Balancer

Balancer is a service that enables automatic cluster node load balancing by redistributing virtual machines (VMs) among nodes. The VM allocation procedure is performed automatically at an interval specified in the balancer settings.

Restrictions

The balancer function is only available:

in the VMmanager Infrastructure version;
in clusters with KVM virtualization type;
in clusters with Switching and IP-fabric network configuration type.

Logic of operation

Balancer settings are applied at the cluster level. Different balancer settings can be specified for different clusters.

When the balancer is enabled, the interval at which it checks nodes for overload is set. By default, a node is considered overloaded if its CPU or RAM use is above 70%. If necessary, the CPU and RAM use thresholds can be changed via an API request.

By default, the balancer covers all VMs in the cluster. You can select VMs to which the balancer actions should not be applied.

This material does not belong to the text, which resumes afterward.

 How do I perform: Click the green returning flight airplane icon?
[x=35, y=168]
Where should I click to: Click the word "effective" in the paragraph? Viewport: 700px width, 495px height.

The balancer migrates VMs between nodes using a live migration mechanism. The conditions under which live migration cannot be performed are specified in the article VM migration. In addition, the following restrictions apply:

cannot migrate between clusters;
cannot migrate to nodes in maintenance mode;
the option to reassign network interfaces when they do not match is unavailable.

The operation of the balancer consists of iterations. In each iteration, the balancer:

Requests information from the statistics service on the average CPU and RAM use for the set balance check period. For example, if the administrator has set the check interval to 10 minutes, the balancer will request data for the last 10 minutes.
If the number of nodes in the cluster is large, it is possible that the statistics service will not have time to collect data from all nodes during the balance check period. In this case, the balancer will make decisions based on partial data. The list of nodes whose statistics were not taken into account is recorded in the service log.
Compiles a list of overloaded nodes based on statistics. The higher the average CPU and RAM use on a node, the more overloaded it is considered to be. If there are no overloaded nodes, no VM migration is performed in the current iteration.
Sorts the list in order from the most loaded node to the least loaded node.
Compiles a list of VMs that can be migrated from the first node in the list. Excluded from the candidates for migration are:
- VMs turned off;
- VMs for which balancer actions are not applied;
- VMs to which the ISO image is mounted;
- VMs for which the snapshots were created;
- VMs that were created or moved to the node during the last five iterations.
Sorts the list in order from least loaded VM to most loaded VM. If a VM to be migrated is not found, the search is repeated on the next node in the list. If a suitable VM is not found on any node, the migration will not be performed.
Selects the first VM in the list to migrate.
Determines the node to which the VM can be migrated. The selection of a node takes into account:
- whether it is allowed to create VMs on this node;
- the possibility of live migration of VMs;
- whether the node will become overloaded after the VM migration.
Performs VM migration to the selected node. If no suitable node is found, the next VM in the list is selected for migration. The node selection procedure is repeated for this VM. If no suitable node is found for any VM, the migration will not be performed.
Waits for the VM migration to complete and records its result in the history table.
Schedules the next iteration to run after a set balance check period.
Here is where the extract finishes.